Ap Human Geography Unit 2 vocab
Population Density
- Agricultural Population Density: Number of farmers / arable land.
- Physiological Population Density: Population / arable land.
- Arithmetic Population Density: Population / total land area.
Population Dynamics
- Baby Boom: Temporary increase in birth rate.
- Crude Birth Rate: Births per 1,000 people per year.
- Crude Death Rate: Deaths per 1,000 people per year.
- Dependency Ratio: Ratio of dependents (too young or old to work) to workers.
- Doubling Time: Years needed to double population.
- Rate of Natural Increase (RNI): Percentage of annual population growth, excluding migration.
- Total Fertility Rate: Average number of children per woman.
- Zero Population Growth: TFR where natural increase equals zero.
- Sex Ratio: Number of males per 100 females.
- Child Mortality Rate: Number of child deaths per 1,000 live births
- Infant Mortality Rate: Number of infant deaths (under age 1) per 1,000 live births.
- Life Expectancy: Average years an infant is expected to live.
- Maternal Mortality Rate: Number of women who die giving birth per 100,000 births.
Population Theories and Models
- Malthusian Theory: Population grows faster than food supply.
- Neo-Malthusian: Belief in scarcity and competition due to overpopulation.
- Demographic Transition Model: Sequence of changes in birth and death rates over time.
- Epidemiological Transition Model: Describes causes of death in demographic transition stages.
Population Policies
- Anti-Natalist Policies: Government policies to reduce RNI.
- Pro-Natalist Policies: Government policies to increase RNI.
Migration
- Net Migration: Difference between immigrants and emigrants.
- Push Factors: Reasons people leave their homes (e.g., economic troubles).
- Pull Factors: Reasons people migrate to a new area (e.g., economic opportunity).
- Intervening Obstacle: Hinders migration.
- Internal Migration: Movement within a country.
- Interregional Migration: Movement between regions.
- Intraregional Migration: Movement within a region.
- Migration Transition: Change in migration patterns due to societal changes.
- Ravenstein's Laws of Migration: Laws about migrants' reasons, distance, and characteristics.
- Chain Migration: Migration through kinship links.
- Step Migration: Migration in stages.
- Forced Migration: Compelled movement due to cultural factors.
- Voluntary Migration: Migration by choice.
- Transhumance: Seasonal migration of livestock.
Migration Terms
- Refugee: Person with fear of persecution.
- Asylum Seeker: Someone hoping to be recognized as a refugee.
- Internally Displaced Person: Forced to migrate within their country.
- Guest Worker: Foreign laborer working temporarily.

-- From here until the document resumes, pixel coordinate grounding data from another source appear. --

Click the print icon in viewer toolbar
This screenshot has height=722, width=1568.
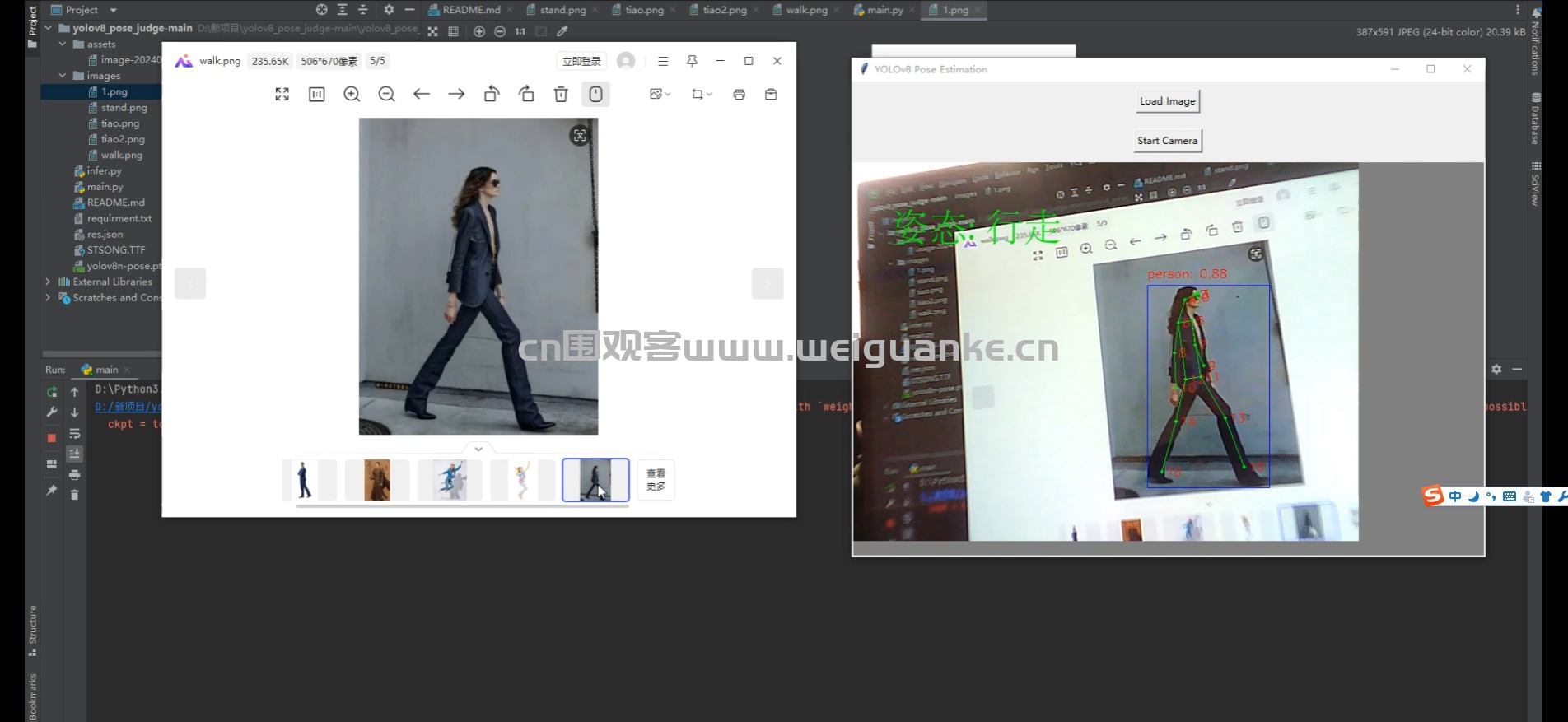[739, 95]
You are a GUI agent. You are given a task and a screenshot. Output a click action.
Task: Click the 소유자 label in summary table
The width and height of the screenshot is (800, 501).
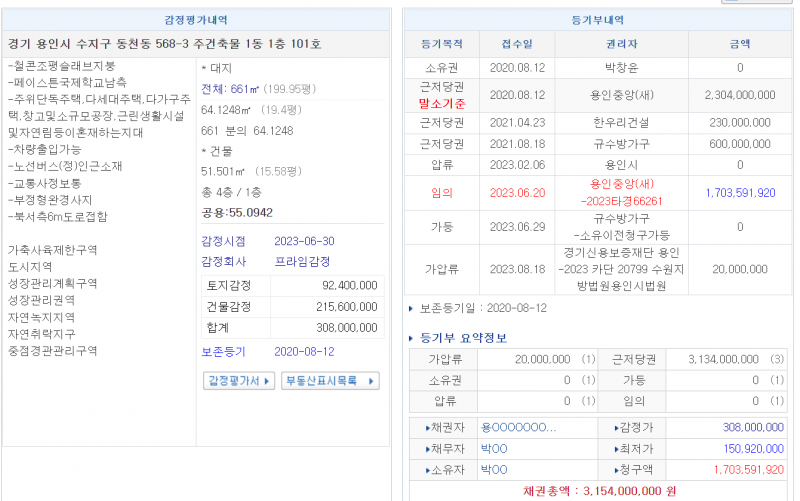coord(443,469)
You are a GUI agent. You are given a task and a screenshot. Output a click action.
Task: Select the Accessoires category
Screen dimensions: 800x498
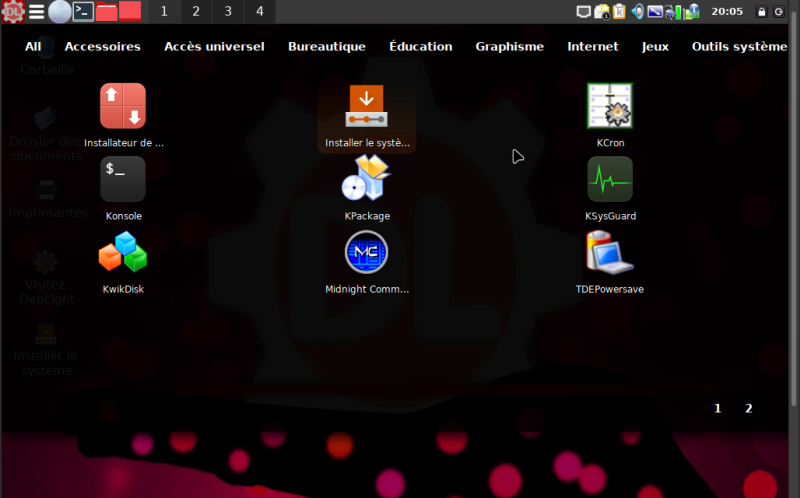102,46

- Migrant Workers: Move to harvest crops.
- Remittance: Money sent back home.
- Brain Drain: Loss of skilled workers to other countries.
Other Key Terms
- Ecumeme: Area of Earth occupied by humans.
- Mobility: All types of movement.
- Periodic Movement: Temporary, recurrent relocation (e.g., college).
- Activity Space: Area of regular activity.
- Urbanization: Increase in urban population.
- Overpopulation: When population exceeds environmental capacity.
- Carrying Capacity: Maximum population an environment can support.
- Diaspora: Dispersion of people from their homeland.
- Infrastructure: Basic facilities and systems of a country.
- Distribution: Locations on Earth's surface where populations live.
- Great Migration: Movement of African Americans from the rural South to Northern cities (1914-1920).
- Demography: Study of population characteristics.
- Fertility: Production of offspring.
- Migration Stream: Constant flow of migrants from one place to another
- S-curve: Depicts growth; the leveling off of a J-Curve exponential growth.
- Contraception: Methods of preventing conception.
- Degenerative Disease: Deterioration of tissue.
- Population Composition: Structure of population in terms of age, sex, etc.
Models
- Gravity Model: Predicts interaction based on population size and distance.
Historical Events
- Industrial Revolution: 19th-century manufacturing improvements.
- Medical Revolution: Late 20th-century diffusion of medical technology.
- Atlantic Slave Trade: Buying and selling of Africans for work in the Americas.